Je dois dire que j’ai toujours, toujours, conservé mon amour pour la technologie, pour la beauté de l’ingénierie, pour l’idée de la pensée qui devient une chose qui fonctionne, pour l’élégance qui peut résider dans le code. Ma déception ne vient pas de la technologie elle-même mais de ce pour quoi elle a été utilisée: la perte de la vie privée, le bouleversement de la vie sociale et intime. J’utilise les réseaux sociaux, je suis de retour sur Facebook et j’apprécie. Je déteste en revanche la façon dont l’entreprise traficote constamment ses formats, cela oblige à réarranger ses pensées, remodeler le format de ses interactions.

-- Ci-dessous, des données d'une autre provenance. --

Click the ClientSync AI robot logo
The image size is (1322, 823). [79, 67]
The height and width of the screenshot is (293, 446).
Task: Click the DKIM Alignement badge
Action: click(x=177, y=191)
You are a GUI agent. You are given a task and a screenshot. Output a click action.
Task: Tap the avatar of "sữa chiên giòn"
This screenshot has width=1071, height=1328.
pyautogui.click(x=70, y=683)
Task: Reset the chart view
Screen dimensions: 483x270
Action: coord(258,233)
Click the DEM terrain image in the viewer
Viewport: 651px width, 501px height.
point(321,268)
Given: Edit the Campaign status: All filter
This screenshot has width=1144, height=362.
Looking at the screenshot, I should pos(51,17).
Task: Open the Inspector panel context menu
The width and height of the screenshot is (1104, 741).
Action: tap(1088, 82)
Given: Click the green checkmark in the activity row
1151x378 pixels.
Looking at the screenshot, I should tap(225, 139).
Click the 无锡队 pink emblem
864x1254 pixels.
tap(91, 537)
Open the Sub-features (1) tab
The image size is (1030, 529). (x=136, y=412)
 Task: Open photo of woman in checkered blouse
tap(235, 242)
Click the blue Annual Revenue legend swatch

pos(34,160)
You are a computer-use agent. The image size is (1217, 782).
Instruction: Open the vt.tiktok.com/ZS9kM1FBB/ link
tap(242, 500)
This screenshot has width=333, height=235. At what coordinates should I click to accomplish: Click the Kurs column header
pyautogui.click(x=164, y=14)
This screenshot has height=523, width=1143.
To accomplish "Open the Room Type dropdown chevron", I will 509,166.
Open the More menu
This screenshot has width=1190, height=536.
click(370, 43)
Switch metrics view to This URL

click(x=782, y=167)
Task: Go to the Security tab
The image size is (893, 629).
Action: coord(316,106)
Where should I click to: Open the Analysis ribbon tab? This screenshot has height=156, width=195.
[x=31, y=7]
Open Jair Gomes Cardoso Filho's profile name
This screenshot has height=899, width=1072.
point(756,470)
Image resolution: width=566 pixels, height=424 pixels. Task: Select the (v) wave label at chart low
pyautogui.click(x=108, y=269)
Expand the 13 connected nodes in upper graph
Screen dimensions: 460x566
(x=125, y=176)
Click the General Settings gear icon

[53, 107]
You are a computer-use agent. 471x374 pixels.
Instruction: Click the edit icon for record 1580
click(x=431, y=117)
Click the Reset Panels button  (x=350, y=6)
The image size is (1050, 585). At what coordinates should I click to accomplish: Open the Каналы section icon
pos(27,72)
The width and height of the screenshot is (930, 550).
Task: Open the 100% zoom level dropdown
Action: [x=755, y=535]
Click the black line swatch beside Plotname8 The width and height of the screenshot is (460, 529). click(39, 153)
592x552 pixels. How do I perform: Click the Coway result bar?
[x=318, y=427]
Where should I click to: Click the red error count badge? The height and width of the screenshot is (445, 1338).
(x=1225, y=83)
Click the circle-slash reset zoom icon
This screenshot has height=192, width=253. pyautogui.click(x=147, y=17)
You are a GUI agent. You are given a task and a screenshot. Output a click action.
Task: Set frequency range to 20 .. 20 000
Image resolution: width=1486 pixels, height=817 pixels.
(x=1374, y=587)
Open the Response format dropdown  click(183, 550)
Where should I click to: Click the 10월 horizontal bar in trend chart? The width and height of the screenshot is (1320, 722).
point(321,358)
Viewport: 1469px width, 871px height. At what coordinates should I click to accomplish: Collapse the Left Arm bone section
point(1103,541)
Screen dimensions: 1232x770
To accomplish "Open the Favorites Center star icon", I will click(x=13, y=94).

Je ne veux pas utiliser Twitter. Les tweets sont des pets de la pensée. Je me fiche complètement des pensées inconsidérées du moment. En revanche, j’aime bien Twitter en tant que phénomène de société global. Cela nous parle de ce qu’un grand nombre de gens pensent ou ce par quoi ils sont préoccupés à un moment donné.

Mais c’est égoïste de ma part: je ne veux pas en faire partie mais j’aime savoir ce qui ressort de la participation de tous les autres. Oui, c’est vrai. Je ne veux pas être encore plus interrompue que je ne le suis déjà. Je suis contente de la prédominance que le SMS a acquise au détriment des appels. Le «ding» est un son agréable. Enfin, si l’on veut exprimer quelque chose de complexe et réfléchi, alors il faut un email. L’email autorise des pauses mais c’est aussi une présence, tout le temps tapie dans l’ombre, un petit diable avec une fourche qui nous piquerait comme un rappel: «Regarde tes mails, regarde tes mails!»